Jenna Andrews planned on taking the conventional road: going straight to college after high school. She was all set for university life; she registered for classes and purchased the essentials to decorate her residence hall. Everything was going well — until her first week.
“I didn’t feel ready,” Andrews said. “I felt like I really didn’t know enough about the world to settle down and walk in on something for my future, when I hadn’t even seen how other people lived.”
Andrews called her mother, who picked her up and took her home. After researching online, she discovered LeapNow, an organization dedicated to giving students an alternative experience for travel and education. Through the organization, she embarked on a four-and-a-half-month trip to Guatemala, India, Kenya and Tanzania, where she was able to grow and learn more about herself.

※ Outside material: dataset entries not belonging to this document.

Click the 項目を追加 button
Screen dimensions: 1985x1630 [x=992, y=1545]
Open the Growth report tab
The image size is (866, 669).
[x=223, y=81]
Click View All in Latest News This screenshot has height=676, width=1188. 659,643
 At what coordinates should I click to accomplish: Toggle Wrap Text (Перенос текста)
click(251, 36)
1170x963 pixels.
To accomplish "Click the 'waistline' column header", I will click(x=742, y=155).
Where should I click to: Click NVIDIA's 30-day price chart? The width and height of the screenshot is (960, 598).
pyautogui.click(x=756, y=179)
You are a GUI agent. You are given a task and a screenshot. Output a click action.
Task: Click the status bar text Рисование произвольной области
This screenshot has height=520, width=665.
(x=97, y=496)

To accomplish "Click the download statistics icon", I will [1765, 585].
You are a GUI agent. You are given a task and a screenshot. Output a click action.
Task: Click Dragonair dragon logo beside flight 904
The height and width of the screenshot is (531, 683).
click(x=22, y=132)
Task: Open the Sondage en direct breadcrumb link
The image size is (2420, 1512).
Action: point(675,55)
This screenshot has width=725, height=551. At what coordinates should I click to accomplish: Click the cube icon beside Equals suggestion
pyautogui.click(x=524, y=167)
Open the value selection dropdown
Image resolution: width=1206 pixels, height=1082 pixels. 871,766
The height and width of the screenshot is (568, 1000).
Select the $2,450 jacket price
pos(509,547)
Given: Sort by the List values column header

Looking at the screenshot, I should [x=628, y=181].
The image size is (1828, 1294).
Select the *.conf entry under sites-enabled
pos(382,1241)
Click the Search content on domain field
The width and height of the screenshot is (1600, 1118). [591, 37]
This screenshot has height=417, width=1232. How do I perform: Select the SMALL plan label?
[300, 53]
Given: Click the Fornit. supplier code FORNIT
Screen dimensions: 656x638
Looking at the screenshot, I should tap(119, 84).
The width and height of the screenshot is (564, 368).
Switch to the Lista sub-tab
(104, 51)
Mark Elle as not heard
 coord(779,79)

“It was an experience where I was changing the whole way, and just peeling back all these layers of who I thought I was,” Andrews said.
Andrews is not alone. From 2006 to 2014, the number of students in the United States who took a gap year increased by 20 percent. A gap year is defined by Webster’s Dictionary as a year spent traveling or working before continuing your studies. This time can be useful in fine-tuning social skills to prepare for college and eventually, a professional career.
“You really find your values and find what you really really care about,” Andrews said.
Breaking this news to parents can be tough, especially when it’s considered unconventional. Andrews was uneasy to tell her mother she didn’t want to stay in college.
“She didn’t ask me any questions,” Andrews said. “She came, she picked me up and even she said, like, ‘When I dropped you off, I knew you weren’t happy, but I knew I had to let you figure that out for yourself.’”
It can be difficult for young adults to figure out want to do in this transitional phase, which is why high schools are prepared to help. Kerry Ingles, a counselor at San Luis Obispo High School, said the high school is there to assist with the initial decision of whether the student wants to attend college right away or pursue the gap year.
“We definitely have students interested in taking a gap year,” Ingles said. “We have information in our career center about the possibility of a gap year, as well as information online.”
This information can be found on the San Luis Obispo High School website under Counseling/College & Career Information/Gap & Enrichment Programs.
However, high school counselors don’t always know what’s going to happen once a student takes a year off of school. Agricultural business graduate Tyler Becks chose to take a gap year after getting denied at several schools, including Stanford and Cal Poly, despite having a 4.0 GPA. His high school counselor claimed once he made the decision to take a year off he wouldn’t be able to get into any schools because they would be able to see that he wasn’t enrolled in any college classes.
“She was wrong,” Becks said. “The first time I applied to five colleges, I got accepted to zero. The second time around, I applied to five colleges and got accepted to three of them.”
The decision ended up benefiting Becks, who was able to travel Europe during his time off and still go to Cal Poly after his travels. He graduated in June, but the decision to take time off and travel didn’t sit well with his parents at first, who weren’t exactly enthusiastic upon hearing the news he was not going to attend community college after high school.
While more students are still going straight to college right after high school, the idea of individualism and choice are becoming more prevalent. Joy M. Pedersen, Assistant Dean of Students for Student Support, Success and Retention at Cal Poly, has worked with a number of students who took a gap year. Pedersen said there are many paths to success, and sees that culturally we are moving toward a more accepting approach to unconventional choices.
“People are getting to where they want to be in so many different ways, I think we are starting to give up this idea that there is a linear path to success,” Pedersen said.
This path is starting to become more skewed, and the more success stories that come from taking a gap year, the more we will see students taking this approach to success.